Смешна была ненависть ее к Бонапарту. Она не соглашалась даже с тем, что он заслужил свою славу. «Полноте, – говорила она, когда мать моя перечисляла победы его в Италии и в Египте, – я совершаю больше побед одним моим взглядом».
Не менее эмоционально она отзывалась, как только речь заходила о сестрах Бонапарта. Она так же отрицала красоту госпожи Леклерк, как славу ее брата, и любопытней всего, что это мнение, которое показалось бы смешным в устах всякой другой женщины, в ее исполнении было истинно забавно. Так случилось однажды у матери моей, причем следствие вышло трагикомическое.
Бонапарт только отправился в Египет, и семейство его, все еще нежащееся под лучами его славы, уже начинало играть заметную роль в обществе. Госпожа Леклерк любила господствовать всецело и желала соединить власть как таковую с властью своей красоты. Она была так прелестна во всем, что никто и не думал оспаривать это; но сама она еще видела необходимость делать многое для того, чтобы нравиться. Правду сказать, Полина и преуспела в этом совершенно, когда не становилась избалованным, несносным ребенком.
Однажды мать моя давала бал в доме на улице Сен-Круа и, что часто случалось, собрала на этом балу весь цвет Сен-Жерменского предместья. От другой партии тут присутствовало только семейство Бонапартов и несколько господ вроде Трениса, которых, как превосходных танцоров, приглашали во все те дома, где вообще принимали гостей.
Госпожа Леклерк, наперед уведомленная моей матерью, приготовила наряд, который, по ее словам, должен был ее обессмертить. По привычке она занималась этим нарядом, как самым важным делом, целую неделю и просила хранить это в глубокой тайне.
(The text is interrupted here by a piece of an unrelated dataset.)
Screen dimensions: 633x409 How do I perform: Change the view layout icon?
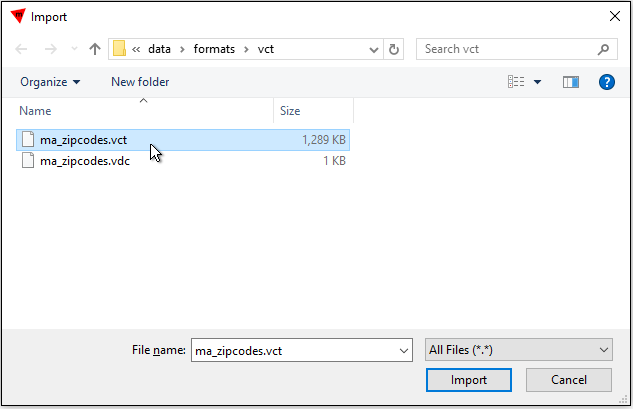click(516, 82)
Полина заставила мать мою позволить ей одеться у нее: она уже делала так не раз, чтобы наряд, при выходе на бал, явился во всей своей свежести.
Надобно было знать госпожу Леклерк, чтобы составить верное понятие о том, какое впечатление производила она, появляясь в гостиной. Минуту для своего появления она рассчитывала очень точно: гостей уже присутствовало много, но толпа еще не была так тесна, чтоб помешать хорошенько разглядеть и, что всего важнее, оценить ее.
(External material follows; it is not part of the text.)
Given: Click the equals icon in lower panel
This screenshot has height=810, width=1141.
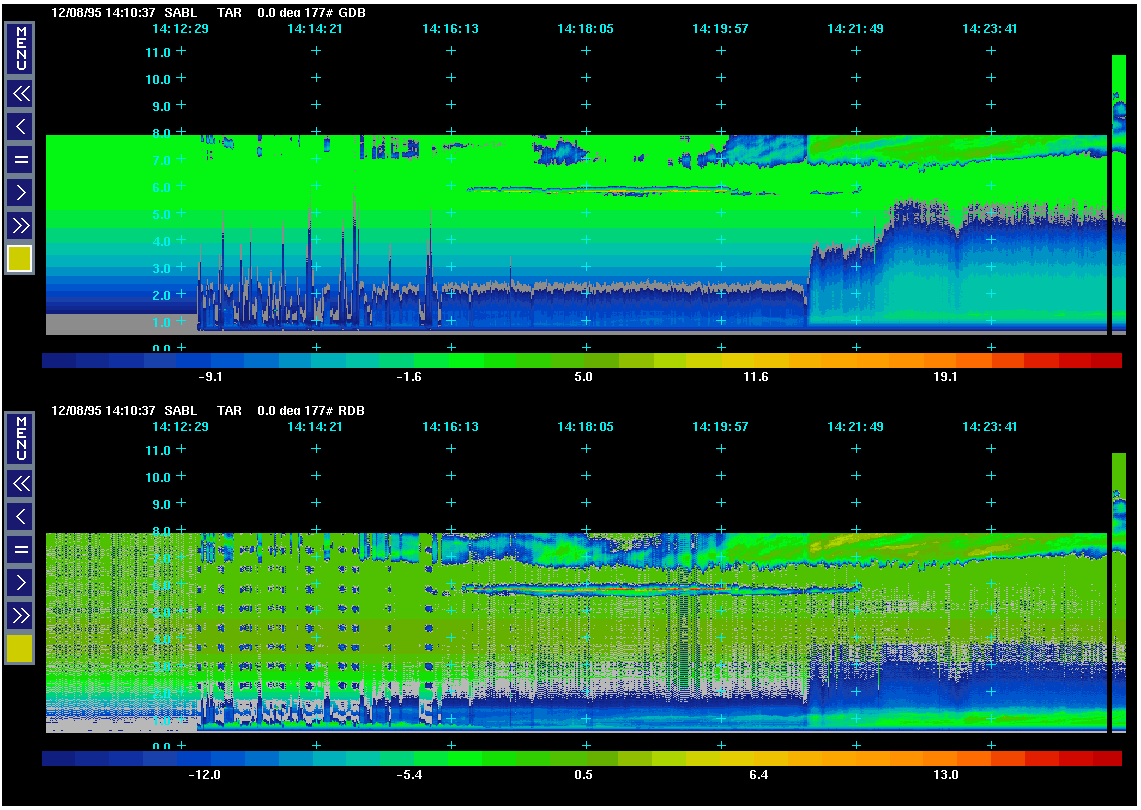Looking at the screenshot, I should tap(20, 549).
В этот день в прическу Полины были вплетены полоски какого-то драгоценного меха, которого не умею назвать; помню только, что ворсинки его были очень мелки, а кожа – очень нежна и покрыта маленькими темными пятнышками. Над этими полосками возвышались золотые виноградные кисти, но прическа не была поднята, как нынешние. Это была верная копия со статуи или камеи с изображением вакханки; и в самом деле, форма головы Полины и чистота черт ее лица давали ей право на такое сходство. Платье, из тончайшей индийской кисеи, было вышито внизу золотом, на четыре или пять пальцев; это шитье также изображало виноградную гирлянду. Греческая туника[28]28
Это была именно туника, а не пеплум. Туника спадала до колен. Пеплум носили только танцующие.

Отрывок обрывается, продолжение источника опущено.